Francis Thompson describes rightly with these words: “The desolation and terror of, for the first time, realizing that the mother can lose you, or you her, and your own abysmal loneliness and helplessness without her.”
The drive back to the city from the village was a quiet one. Thousand thoughts overlapped my mind. I felt numb although I was in my senses. How does one face a mother who has died? What do you say to a body that once belonged to my mother? Or do you not say anything and just sit still, tears pouring down your eyes? I remember when I reached my mother's home, her body was laying on a stand-like bed in our living room. I did not glance at her or look at all. Simply put, I was scared. Of my own mother! Of a woman who had given birth to me. Of a woman who had prayed day and night for my health. Of a woman I always remembered with a beautiful and inviting smile. Of a woman whose hugs could make all the pain go away.

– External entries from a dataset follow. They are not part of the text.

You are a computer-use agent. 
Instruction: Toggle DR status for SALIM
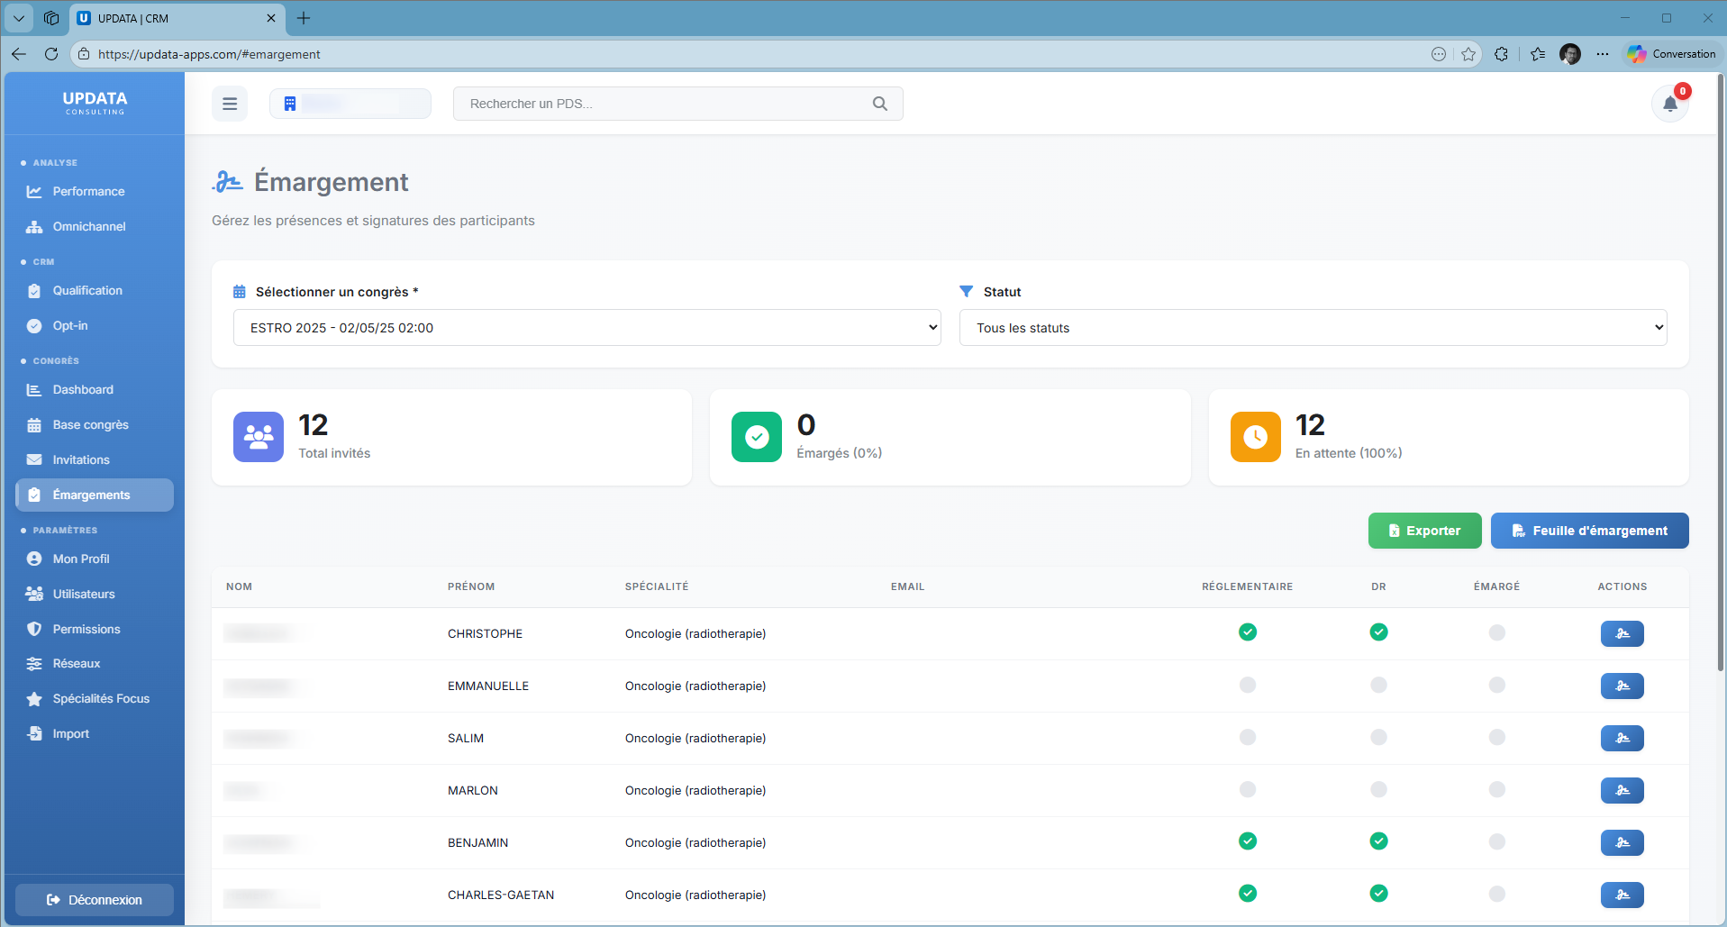(x=1378, y=737)
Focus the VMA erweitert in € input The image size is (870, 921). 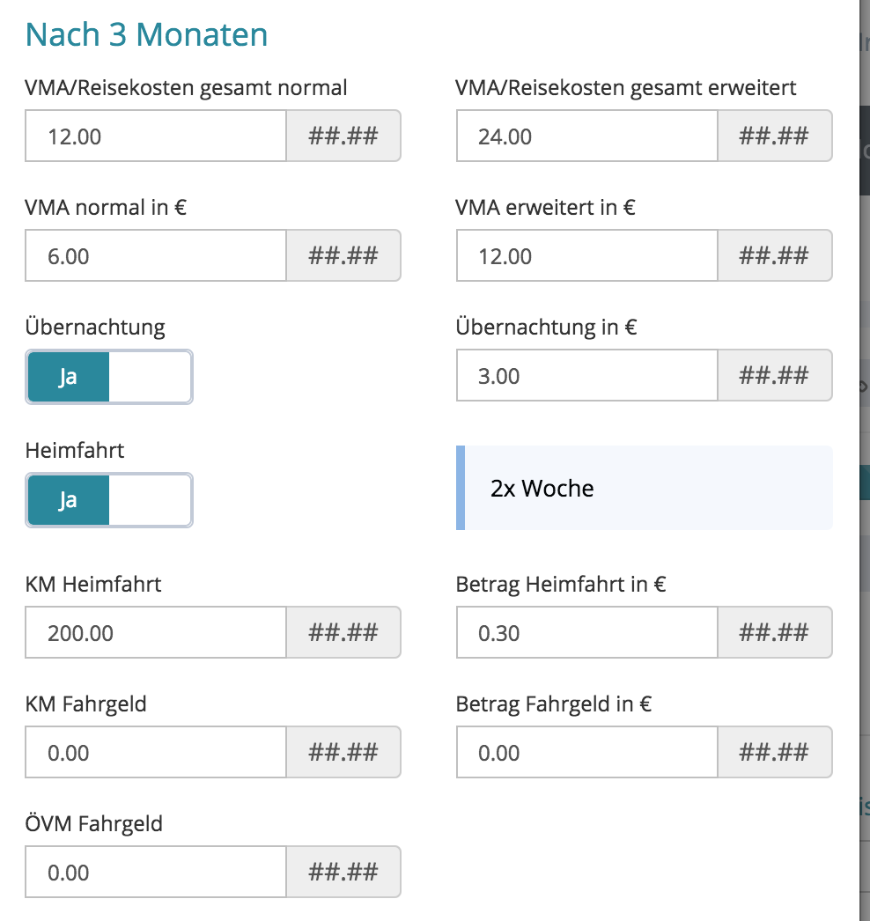click(587, 256)
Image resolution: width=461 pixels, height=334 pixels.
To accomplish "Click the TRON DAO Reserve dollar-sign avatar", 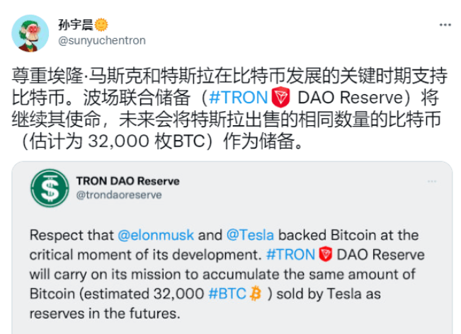I will (x=50, y=188).
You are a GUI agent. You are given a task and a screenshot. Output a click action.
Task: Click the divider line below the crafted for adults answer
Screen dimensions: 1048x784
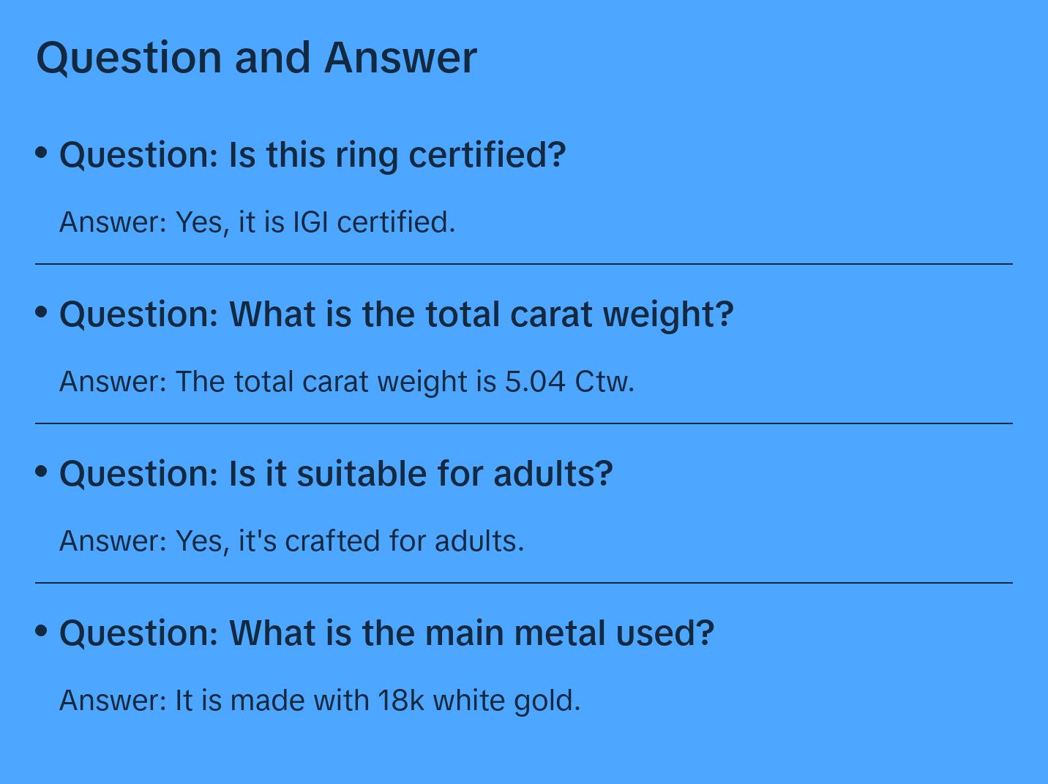524,583
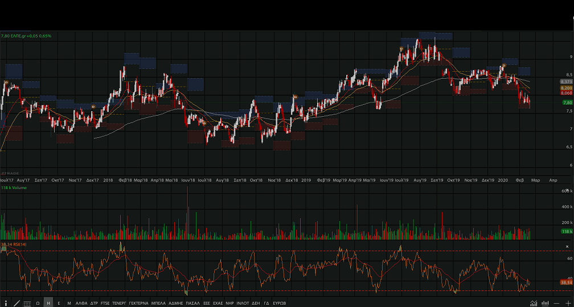Switch to weekly Ε timeframe

pos(59,303)
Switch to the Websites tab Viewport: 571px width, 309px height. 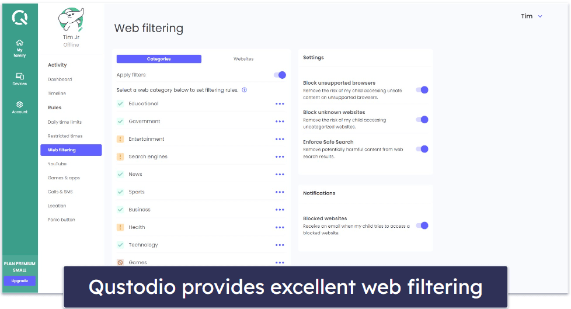point(243,59)
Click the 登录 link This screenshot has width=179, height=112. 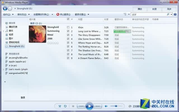pyautogui.click(x=23, y=97)
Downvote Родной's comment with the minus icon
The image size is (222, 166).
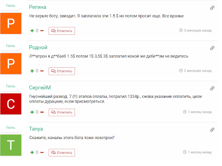(x=42, y=71)
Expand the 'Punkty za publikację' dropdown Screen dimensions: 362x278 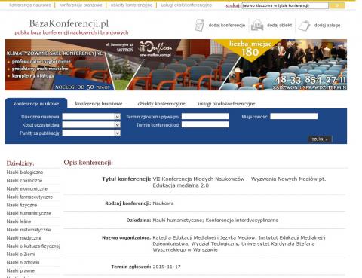click(x=91, y=133)
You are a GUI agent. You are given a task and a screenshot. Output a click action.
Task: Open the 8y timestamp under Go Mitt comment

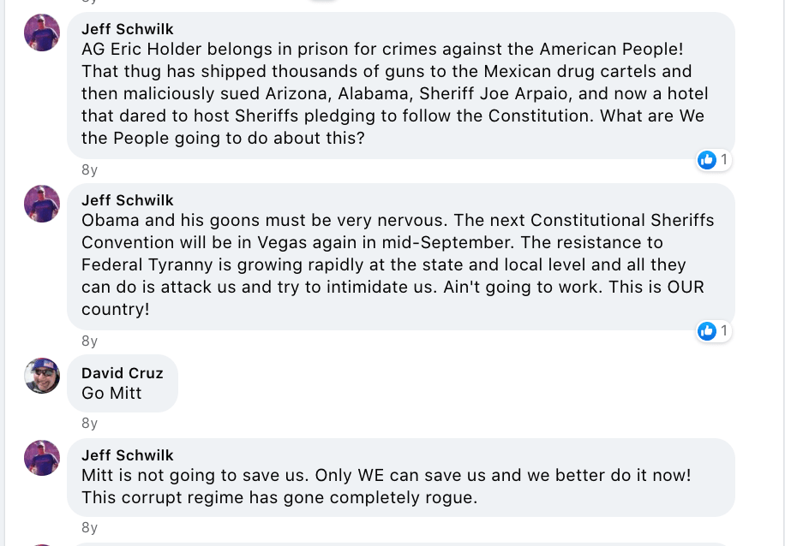pyautogui.click(x=90, y=423)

Ann Taylor's words resonate in my mind: “Who ran to help me when I fell, and would some pretty story tell, or kiss
the place to make it well? My mother.”
I feel sorry for my child who has not known his grandmother's love and affection. Although my mother's pictures are up on the refrigerator in the kitchen and I often point to my son where his grandmother's picture is but he can't comprehend. Maybe he's too young or maybe he just wants to see her in real and feel her for him to know that there was a person who loved him even when he was not born yet. My mother was the first one I told when I found out I was expecting. The joy and happiness on her face upon hearing the news is something I will always cherish.
Truly, Lin Yutang has appropriately described the feelings of a mother: “Of all the rights of a woman,the greatest is to be a mother.”
This blog post was written by Sana Rehan Butt, a past professor of the prestigious Aitchison College in Lahore, Pakistan. Sana lost her mother in a tragic accident a couple of years ago. Her mother's loving memory lives on forever in the words above.